Penn’s offense as a whole was anemic and, although they were missing key pieces including co-captain Matt Poplawski, Neumann could not muster any semblance of flow in the offense that had carried the Quakers to a conference championship just two years earlier.
A definite factor was the departure of Penn legend Duke Lacroix, who is currently playing professionally for the Indy Eleven of the North American Soccer League, the United States’ second tier of soccer. After playing his first two years in a twin-forward set, Neumann has had to adapt to his role as a center forward, a lone scorer flanked by two wingers or wide-playing midfielders.
However, there’s always another side to the story. Ask Neumann and he’ll brush off any excuse for his less-than-stellar play. But, as head coach Rudy Fuller explained, the forward’s struggles were largely a result of a nagging injury. Despite his chronic pain, Neumann singlehandedly shouldered the burden of the offense simply because he had to.

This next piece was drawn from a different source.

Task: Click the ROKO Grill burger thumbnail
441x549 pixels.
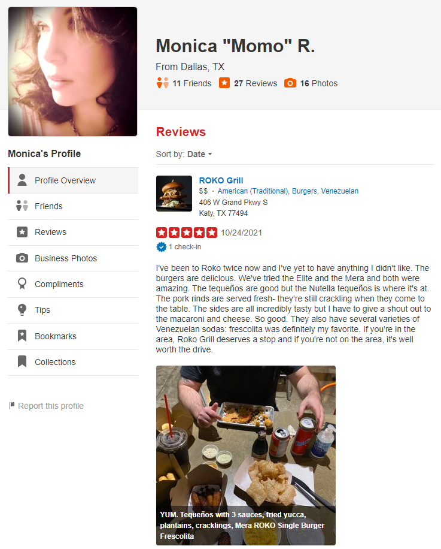Action: point(174,193)
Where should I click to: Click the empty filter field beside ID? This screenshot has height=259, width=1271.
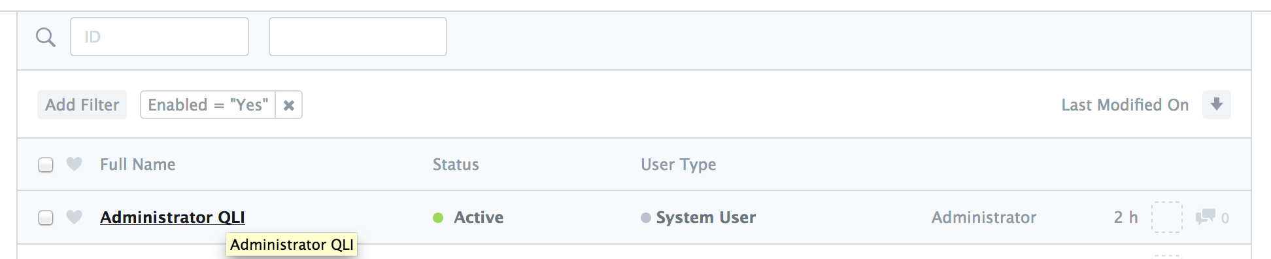[x=358, y=37]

“Last year, full credit to him, he was playing on one leg,” Fuller said. “He was playing with a sports hernia all season because he knew we were short on depth up front. He was our only true forward and even having him at 60 percent was better than not having anyone at all.”
His difficulties as a junior can also be explained by Penn’s lack of offensive personnel. Neumann’s greatest strength is moving off the ball, finding openings in the defense, or acting as a decoy to command the back line’s attention.
“I think that being more of a target forward, part of my job, beyond getting on the end of things and scoring goals, is linking the play and releasing the wide guys,” Neumann said. “I think we have a good group of guys, especially in the attack, that understand how we build going forward. I have to say, the balls and feeds from the other forwards and guys on the attack have particularly great this year.”
Since forwards often rely on their teammates to create scoring opportunities, the addition of fast wingers like freshman Dami Omitaomu and the development of sophomores like Jerel Blades and Gideon Metrikin has made the senior forward’s job significantly easier.
Besides an improvement in health and the personnel around him, Neumann has backed his play with increasingly forceful leadership and his mentorship of younger players has resulted in their faster-than-expected development.
Poplawski remarked that his co-captain has only one gear, and it certainly shows on the field.
“He’s one of the most steady performers in terms of effort every day,” he said. “And this year, I think he’s been more vocal. You gain more experience, learn how to talk to different guys, what motivates particular players. I think he’s done a particularly great job with that this year.”
Neumann is certainly back in form this season and is responsible for a completely revamped Penn offense that ranks in the upper echelon of the Ivy League. Fuller claims that the captain’s unbreakable work ethic and practice mentality is responsible for this return to offensive dominance.
“His work ethic and approach never changed on a weekly basis. He plowed through like a warrior,” Fuller commented. “He got healthy over the offseason and he’s feeling better than he has in a long time. That shows in his production. This is a far better reflection of what Alec Neumann is all about.”
What remains to be seen, however, is if Neumann’s resurrection will be enough to carry Penn to an Ivy League crown. Such an accomplishment would be a fitting end to the career of a player who, despite his ups and downs, has been a model of consistency.